According to the sources, U.S. officials informed their European counterparts that they will not, for now, be joining the initiative during conversations on the sidelines of the International Monetary Fund meeting in Washington last week. The U.S. cited risks to market stability as the reason for its reluctance, one of the people said. Another said the U.S. simply was non-committal at this stage.
The move marks a setback for the EU, which has been trying to get the rest of the G7 to join its plan to use the frozen central-bank assets as security to raise loans of as much as EUR 140 billion ($160 billion) for Ukraine. The European Commission is preparing a detailed design of the mechanism but will not publish it before EU leaders give their approval, potentially at a summit in Brussels later this week, Bloomberg reported.
European officials voiced frustration at the U.S. backing away from the plan at a point where they are already moving ahead, since the Trump administration has been urging the EU to make greater use of the Russian funds.

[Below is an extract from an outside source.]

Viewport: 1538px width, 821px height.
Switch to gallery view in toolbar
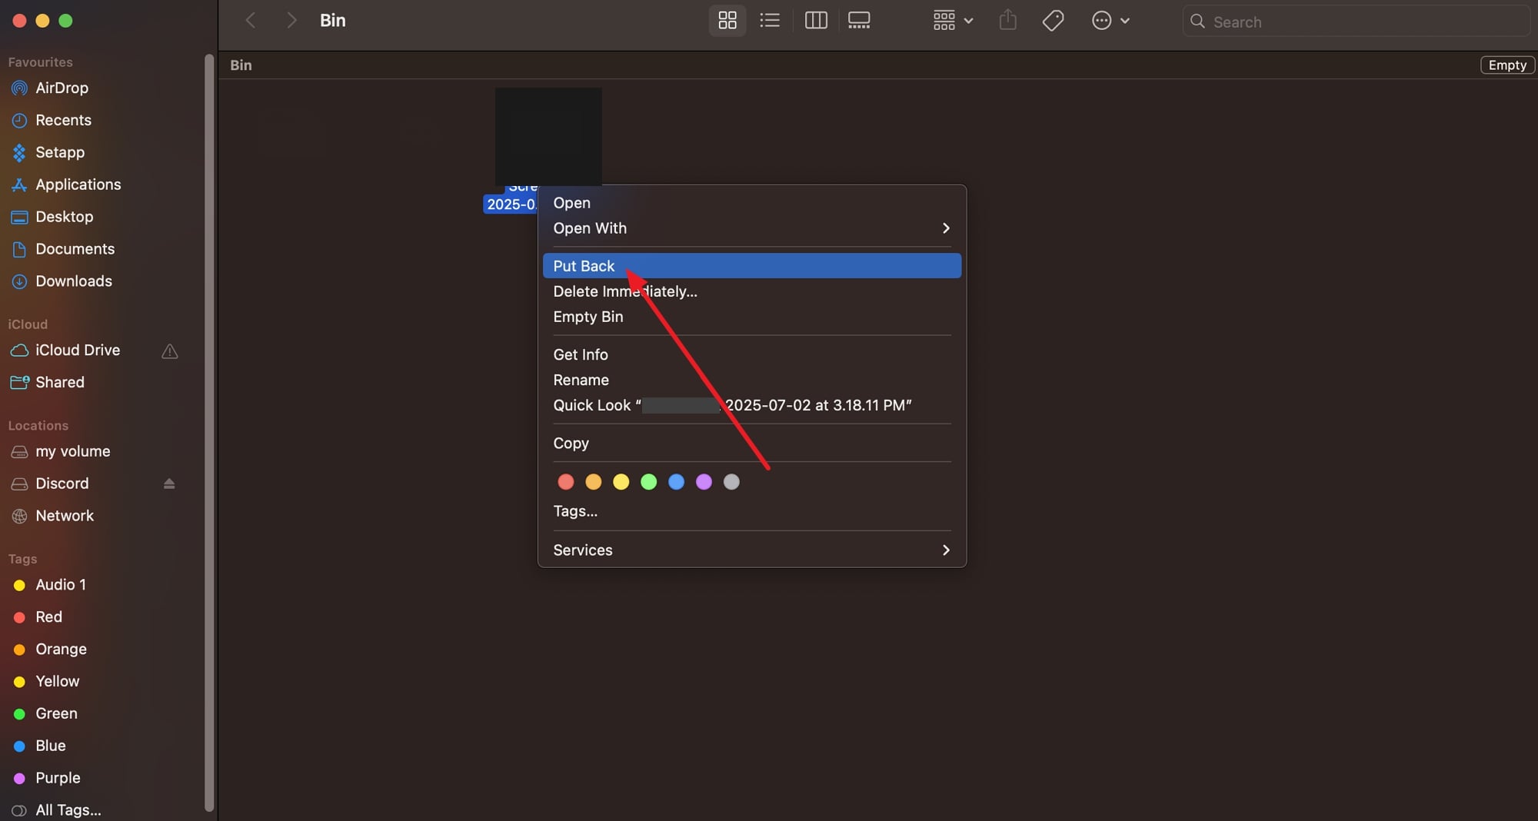(858, 21)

While the amount of assets held in the U.S. is minimal, U.S. backing for the EU plan would have been a positive signal to other countries, the report said.
Washington’s hesitation — and its concerns about market stability — are likely to embolden doubters within the EU, including Belgium, where the bulk of the assets are held. The Belgians have warned that any extended use of the assets could trigger lawsuits exposing governments to massive liabilities, destabilize the credibility of Europe’s financial hub and even weaken the euro.
The European Central Bank has previously voiced similar concerns. On Sunday, President Christine Lagarde endorsed the idea of using the assets as collateral, but underlined that it would be better if all the countries holding those assets acted together.
Most of the EUR 280 billion of frozen Russian assets are held in Europe, mostly at Belgium’s Euroclear. While the interest income of those assets is already being channeled to Kyiv, the EU is now exploring loans backed by the frozen holdings as a way to release significant new funding. But that is a legally and financially complex structure designed to avoid outright confiscation, and it could invite legal challenges from Moscow.
Within the G7, the UK and Canada are supporting Europe’s initiative, while Japan is seen siding with the U.S. in taking a more cautious approach.
The EU earlier proposed using part of the Russian assets that would fund Ukraine’s reparations loan to purchase weapons from the United States.